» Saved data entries

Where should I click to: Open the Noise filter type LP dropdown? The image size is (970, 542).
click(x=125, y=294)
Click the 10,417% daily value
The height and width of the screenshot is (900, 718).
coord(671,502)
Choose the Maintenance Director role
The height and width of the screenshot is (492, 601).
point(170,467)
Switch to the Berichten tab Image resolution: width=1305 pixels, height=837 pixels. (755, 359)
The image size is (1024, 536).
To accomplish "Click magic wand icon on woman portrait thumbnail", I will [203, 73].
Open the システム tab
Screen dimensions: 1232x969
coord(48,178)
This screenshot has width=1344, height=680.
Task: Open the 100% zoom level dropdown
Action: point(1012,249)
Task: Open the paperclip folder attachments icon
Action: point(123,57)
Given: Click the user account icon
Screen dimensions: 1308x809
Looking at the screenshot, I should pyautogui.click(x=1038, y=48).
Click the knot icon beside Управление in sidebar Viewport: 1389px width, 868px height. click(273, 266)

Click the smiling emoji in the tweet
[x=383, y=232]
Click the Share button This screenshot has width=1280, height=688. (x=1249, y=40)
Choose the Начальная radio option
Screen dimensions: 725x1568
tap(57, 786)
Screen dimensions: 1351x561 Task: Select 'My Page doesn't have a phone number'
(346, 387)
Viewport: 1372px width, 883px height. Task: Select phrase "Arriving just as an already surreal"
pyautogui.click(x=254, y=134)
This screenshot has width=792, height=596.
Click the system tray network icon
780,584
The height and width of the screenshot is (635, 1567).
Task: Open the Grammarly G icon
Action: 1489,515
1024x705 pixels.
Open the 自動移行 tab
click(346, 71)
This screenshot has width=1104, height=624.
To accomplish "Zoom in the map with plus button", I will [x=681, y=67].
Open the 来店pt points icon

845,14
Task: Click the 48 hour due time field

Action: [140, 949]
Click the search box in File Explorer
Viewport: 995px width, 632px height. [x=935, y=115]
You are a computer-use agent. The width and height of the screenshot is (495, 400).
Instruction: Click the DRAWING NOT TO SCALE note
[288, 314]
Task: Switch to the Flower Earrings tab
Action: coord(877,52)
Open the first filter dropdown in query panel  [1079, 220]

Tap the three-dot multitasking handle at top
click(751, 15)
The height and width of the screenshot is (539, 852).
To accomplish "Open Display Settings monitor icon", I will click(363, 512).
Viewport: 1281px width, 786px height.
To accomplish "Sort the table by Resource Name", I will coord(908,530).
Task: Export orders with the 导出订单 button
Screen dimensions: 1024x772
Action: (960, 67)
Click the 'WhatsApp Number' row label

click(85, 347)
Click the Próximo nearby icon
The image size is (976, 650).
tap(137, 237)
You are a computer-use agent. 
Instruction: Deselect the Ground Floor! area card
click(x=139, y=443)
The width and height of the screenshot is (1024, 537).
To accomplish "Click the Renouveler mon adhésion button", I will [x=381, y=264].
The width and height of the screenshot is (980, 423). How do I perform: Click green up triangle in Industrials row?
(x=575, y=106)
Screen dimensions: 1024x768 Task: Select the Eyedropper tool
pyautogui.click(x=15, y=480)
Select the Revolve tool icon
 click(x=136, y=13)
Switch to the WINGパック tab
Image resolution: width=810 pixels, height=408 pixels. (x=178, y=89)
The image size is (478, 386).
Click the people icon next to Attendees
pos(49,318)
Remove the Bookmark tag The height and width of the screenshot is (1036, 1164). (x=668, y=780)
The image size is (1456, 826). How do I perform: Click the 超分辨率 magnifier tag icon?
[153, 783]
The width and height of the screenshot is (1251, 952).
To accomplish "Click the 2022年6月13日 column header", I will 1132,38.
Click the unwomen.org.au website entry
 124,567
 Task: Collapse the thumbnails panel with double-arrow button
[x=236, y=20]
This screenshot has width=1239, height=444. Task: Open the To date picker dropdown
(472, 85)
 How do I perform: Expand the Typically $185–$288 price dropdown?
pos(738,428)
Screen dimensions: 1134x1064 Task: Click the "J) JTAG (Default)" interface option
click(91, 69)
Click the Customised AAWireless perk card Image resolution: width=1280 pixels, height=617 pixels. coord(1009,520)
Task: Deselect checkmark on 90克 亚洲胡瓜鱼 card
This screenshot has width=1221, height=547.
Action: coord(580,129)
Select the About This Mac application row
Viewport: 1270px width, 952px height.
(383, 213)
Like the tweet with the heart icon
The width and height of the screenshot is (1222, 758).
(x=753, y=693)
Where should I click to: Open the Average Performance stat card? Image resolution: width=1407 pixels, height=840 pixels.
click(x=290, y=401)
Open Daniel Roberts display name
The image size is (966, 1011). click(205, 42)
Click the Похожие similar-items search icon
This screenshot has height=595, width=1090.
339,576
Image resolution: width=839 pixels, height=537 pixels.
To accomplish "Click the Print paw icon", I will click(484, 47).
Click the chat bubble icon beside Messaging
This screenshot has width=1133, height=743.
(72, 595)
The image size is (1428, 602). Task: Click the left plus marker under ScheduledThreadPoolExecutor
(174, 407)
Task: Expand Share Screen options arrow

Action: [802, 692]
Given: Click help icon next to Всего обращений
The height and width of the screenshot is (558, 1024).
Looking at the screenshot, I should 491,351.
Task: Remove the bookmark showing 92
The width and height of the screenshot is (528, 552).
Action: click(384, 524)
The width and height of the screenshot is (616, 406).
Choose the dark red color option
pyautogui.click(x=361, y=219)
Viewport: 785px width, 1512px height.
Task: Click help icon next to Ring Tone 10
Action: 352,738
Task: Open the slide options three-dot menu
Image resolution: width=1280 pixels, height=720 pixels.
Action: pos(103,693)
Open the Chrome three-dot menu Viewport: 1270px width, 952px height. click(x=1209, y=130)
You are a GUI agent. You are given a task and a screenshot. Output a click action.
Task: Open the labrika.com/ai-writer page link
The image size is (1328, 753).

» Exercise objective
Every line of the data must appear again in the answer, exactly as written.

» Result for this exercise
Where should I click to: Open the Noise filter type LP dropdown? The image size is (970, 542).
click(x=125, y=294)
Click the 10,417% daily value
The height and width of the screenshot is (900, 718).
coord(671,502)
Choose the Maintenance Director role
The height and width of the screenshot is (492, 601).
point(170,467)
Switch to the Berichten tab Image resolution: width=1305 pixels, height=837 pixels. (755, 359)
The image size is (1024, 536).
To accomplish "Click magic wand icon on woman portrait thumbnail", I will [203, 73].
Open the システム tab
Screen dimensions: 1232x969
coord(48,178)
This screenshot has width=1344, height=680.
Task: Open the 100% zoom level dropdown
Action: point(1012,249)
Task: Open the paperclip folder attachments icon
Action: point(123,57)
Given: Click the user account icon
Screen dimensions: 1308x809
Looking at the screenshot, I should pyautogui.click(x=1038, y=48).
Click the knot icon beside Управление in sidebar Viewport: 1389px width, 868px height. click(273, 266)

Click the smiling emoji in the tweet
[x=383, y=232]
Click the Share button This screenshot has width=1280, height=688. (x=1249, y=40)
Choose the Начальная radio option
Screen dimensions: 725x1568
tap(57, 786)
Screen dimensions: 1351x561 Task: Select 'My Page doesn't have a phone number'
(346, 387)
Viewport: 1372px width, 883px height. Task: Select phrase "Arriving just as an already surreal"
pyautogui.click(x=254, y=134)
This screenshot has width=792, height=596.
Click the system tray network icon
780,584
The height and width of the screenshot is (635, 1567).
Task: Open the Grammarly G icon
Action: 1489,515
1024x705 pixels.
Open the 自動移行 tab
click(346, 71)
This screenshot has width=1104, height=624.
To accomplish "Zoom in the map with plus button", I will [x=681, y=67].
Open the 来店pt points icon

845,14
Task: Click the 48 hour due time field

Action: [140, 949]
Click the search box in File Explorer
Viewport: 995px width, 632px height. [x=935, y=115]
You are a computer-use agent. The width and height of the screenshot is (495, 400).
Instruction: Click the DRAWING NOT TO SCALE note
[288, 314]
Task: Switch to the Flower Earrings tab
Action: coord(877,52)
Open the first filter dropdown in query panel  [1079, 220]

Tap the three-dot multitasking handle at top
click(751, 15)
The height and width of the screenshot is (539, 852).
To accomplish "Open Display Settings monitor icon", I will click(363, 512).
Viewport: 1281px width, 786px height.
To accomplish "Sort the table by Resource Name", I will coord(908,530).
Task: Export orders with the 导出订单 button
Screen dimensions: 1024x772
Action: (960, 67)
Click the 'WhatsApp Number' row label

click(85, 347)
Click the Próximo nearby icon
The image size is (976, 650).
tap(137, 237)
You are a computer-use agent. 
Instruction: Deselect the Ground Floor! area card
click(x=139, y=443)
The width and height of the screenshot is (1024, 537).
To accomplish "Click the Renouveler mon adhésion button", I will [x=381, y=264].
The width and height of the screenshot is (980, 423). How do I perform: Click green up triangle in Industrials row?
(x=575, y=106)
Screen dimensions: 1024x768 Task: Select the Eyedropper tool
pyautogui.click(x=15, y=480)
Select the Revolve tool icon
 click(x=136, y=13)
Switch to the WINGパック tab
Image resolution: width=810 pixels, height=408 pixels. (x=178, y=89)
The image size is (478, 386).
Click the people icon next to Attendees
pos(49,318)
Remove the Bookmark tag The height and width of the screenshot is (1036, 1164). (x=668, y=780)
The image size is (1456, 826). How do I perform: Click the 超分辨率 magnifier tag icon?
[153, 783]
The width and height of the screenshot is (1251, 952).
To accomplish "Click the 2022年6月13日 column header", I will 1132,38.
Click the unwomen.org.au website entry
 124,567
 Task: Collapse the thumbnails panel with double-arrow button
[x=236, y=20]
This screenshot has width=1239, height=444. Task: Open the To date picker dropdown
(472, 85)
 How do I perform: Expand the Typically $185–$288 price dropdown?
pos(738,428)
Screen dimensions: 1134x1064 Task: Click the "J) JTAG (Default)" interface option
click(91, 69)
Click the Customised AAWireless perk card Image resolution: width=1280 pixels, height=617 pixels. coord(1009,520)
Task: Deselect checkmark on 90克 亚洲胡瓜鱼 card
This screenshot has width=1221, height=547.
Action: coord(580,129)
Select the About This Mac application row
Viewport: 1270px width, 952px height.
(383, 213)
Like the tweet with the heart icon
The width and height of the screenshot is (1222, 758).
(x=753, y=693)
Where should I click to: Open the Average Performance stat card? Image resolution: width=1407 pixels, height=840 pixels.
click(x=290, y=401)
Open Daniel Roberts display name
The image size is (966, 1011). click(205, 42)
Click the Похожие similar-items search icon
This screenshot has height=595, width=1090.
339,576
Image resolution: width=839 pixels, height=537 pixels.
To accomplish "Click the Print paw icon", I will click(484, 47).
Click the chat bubble icon beside Messaging
This screenshot has width=1133, height=743.
(72, 595)
The image size is (1428, 602). Task: Click the left plus marker under ScheduledThreadPoolExecutor
(174, 407)
Task: Expand Share Screen options arrow

Action: [802, 692]
Given: Click help icon next to Всего обращений
The height and width of the screenshot is (558, 1024).
Looking at the screenshot, I should 491,351.
Task: Remove the bookmark showing 92
The width and height of the screenshot is (528, 552).
Action: click(384, 524)
The width and height of the screenshot is (616, 406).
Choose the dark red color option
pyautogui.click(x=361, y=219)
Viewport: 785px width, 1512px height.
Task: Click help icon next to Ring Tone 10
Action: 352,738
Task: Open the slide options three-dot menu
Image resolution: width=1280 pixels, height=720 pixels.
Action: pos(103,693)
Open the Chrome three-dot menu Viewport: 1270px width, 952px height. click(x=1209, y=130)
You are a GUI agent. You are given a task and a screenshot. Output a click action.
Task: Open the labrika.com/ai-writer page link
The image size is (1328, 753).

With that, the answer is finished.